• _EXERCISE BRIEF_:
Transcribe the reflection on Abraham word for word, from "While reading through" up to and including "got to hurt.".

• _DOCUMENT SEGMENT_:
While reading through Genesis, with the 5 Day Bible Reading Program, there has been a lot I haven’t understood. In fact, I’ve found myself asking a lot of questions. Why this, why that – and why on earth Circumcision!? That stuff has got to hurt.
But, the question that’s been nagging away at me the most is about Abraham.
I grew up hearing all about his wonderful stories. How God would make his descendants as numerous as the stars in heaven or as the sand along the shores (Genesis 22:17); or how at a hundred years old (100 years!) his son Isaac was born to him (Genesis 21:1-8). I even sang songs about him. I remember waving my body around like a goose while loudly singing:
“Father Abraham had many sons
Had many sons had Father Abraham
I am one of them
And so are you
So let’s just praise the Lord”
These are cherished memories, but they’re not an accurate portrayal of Abraham’s whole life. Children stories often neglect to tell the parts that are full of sin. The Bible, on the other hand, lays it all out for all to see. In Genesis chapter 12 Abraham lies to Pharaoh about his wife; in Chapter 16 Abraham takes the advice of his wife (rather than God’s) and has a child through Hagar; in Chapter 20 Abraham lies again about his wife, this time to Abimelech.

(Records from a dataset)
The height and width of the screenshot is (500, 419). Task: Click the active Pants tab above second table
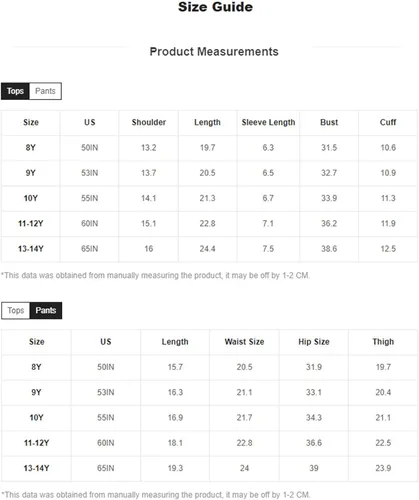click(46, 310)
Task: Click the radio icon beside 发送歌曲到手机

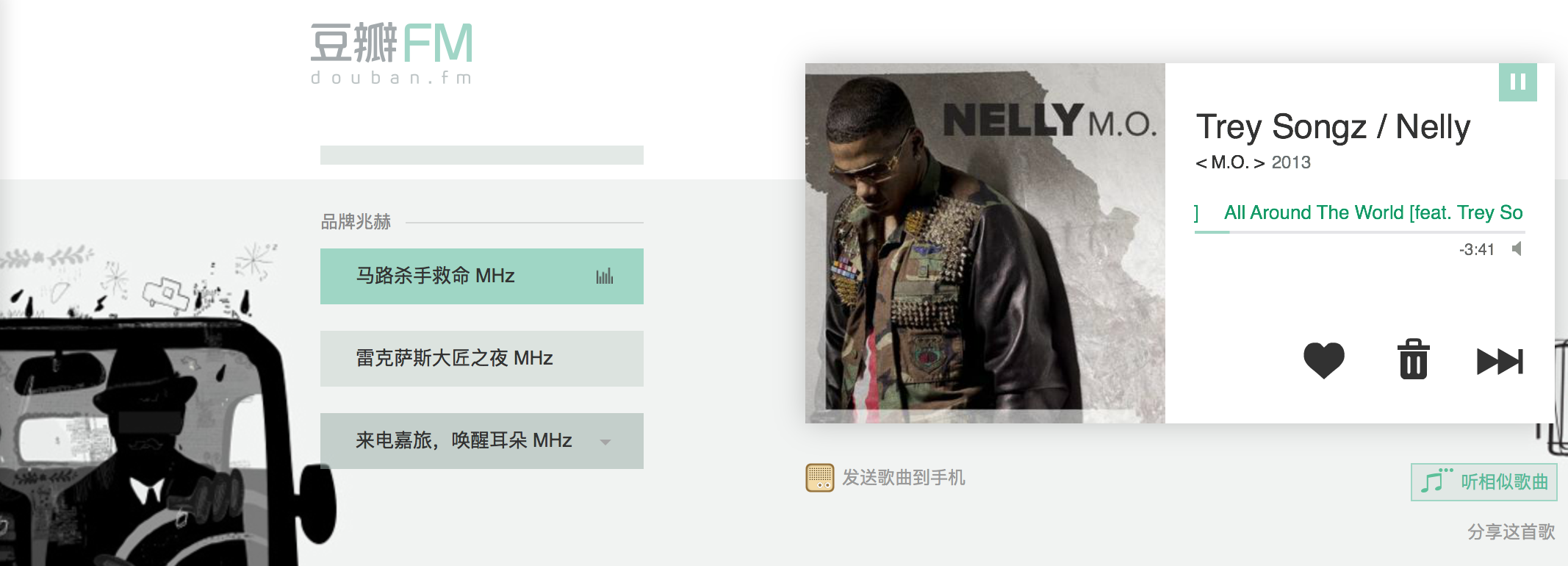Action: (819, 478)
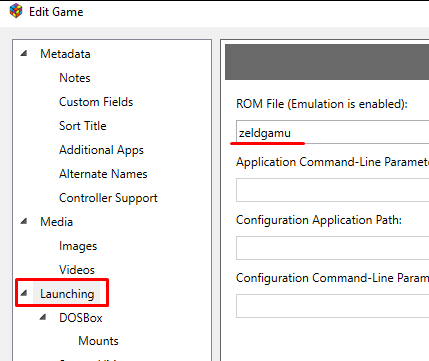Screen dimensions: 429x361
Task: Collapse the DOSBox tree node
Action: 43,317
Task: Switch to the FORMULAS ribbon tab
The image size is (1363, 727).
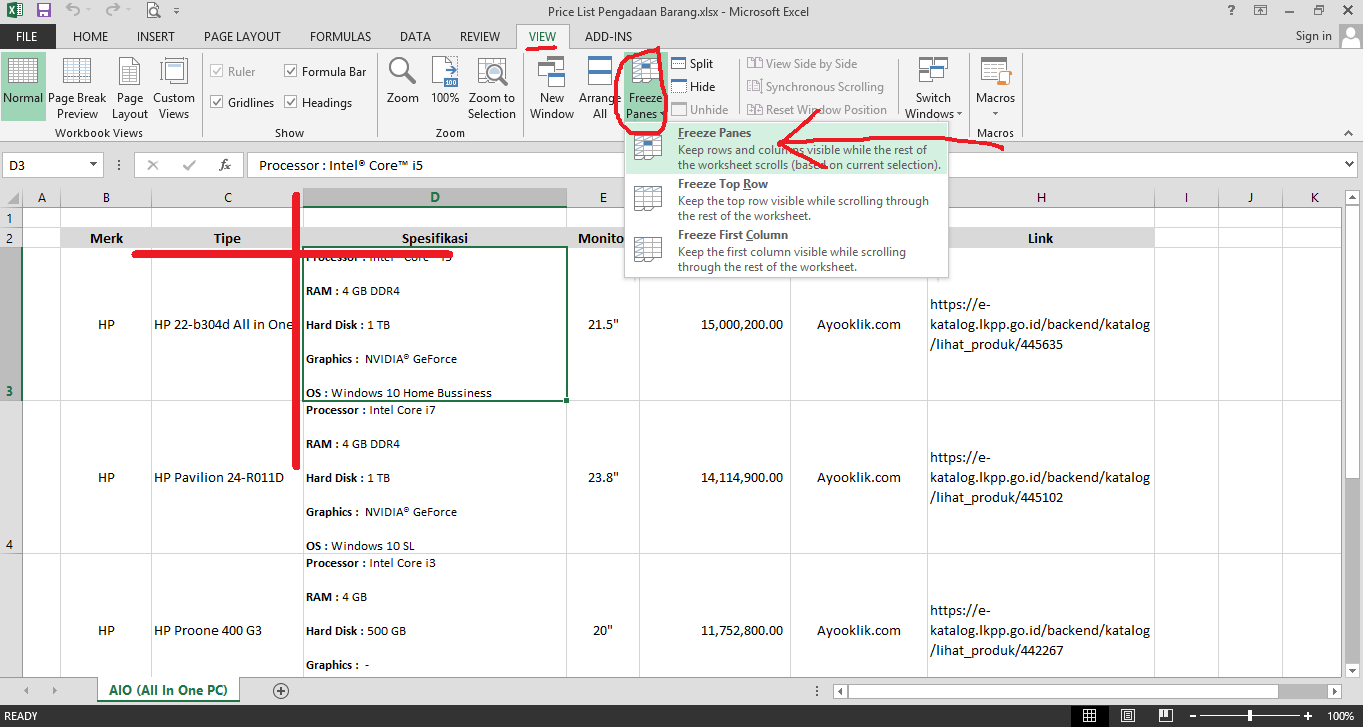Action: click(340, 36)
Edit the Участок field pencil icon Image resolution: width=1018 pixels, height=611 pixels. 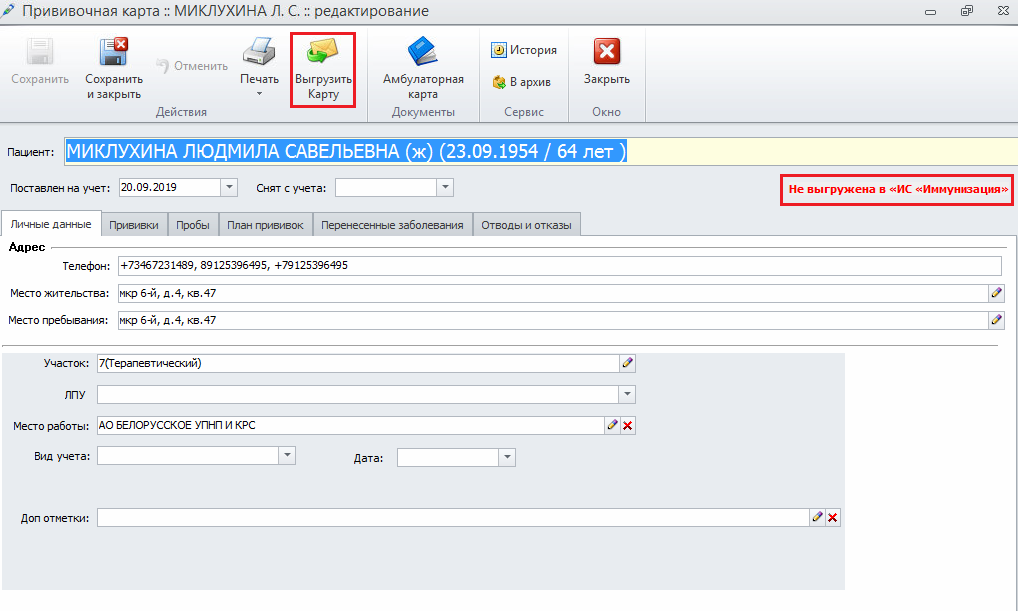tap(628, 363)
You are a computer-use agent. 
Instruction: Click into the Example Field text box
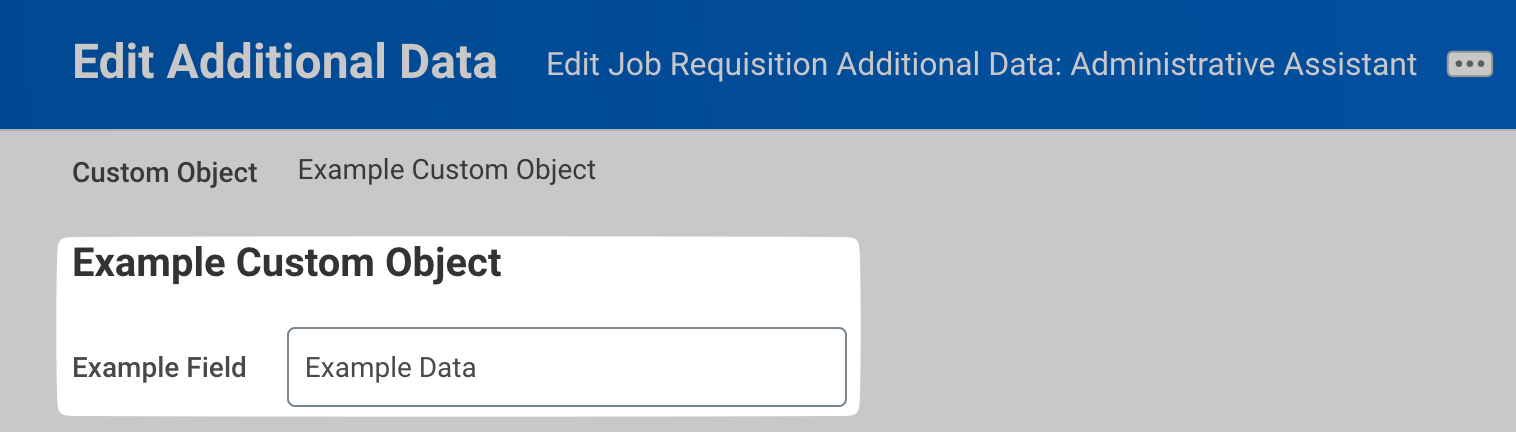coord(566,367)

• _FINAL ANSWER_:
While reading through Genesis, with the 5 Day Bible Reading Program, there has been a lot I haven’t understood. In fact, I’ve found myself asking a lot of questions. Why this, why that – and why on earth Circumcision!? That stuff has got to hurt.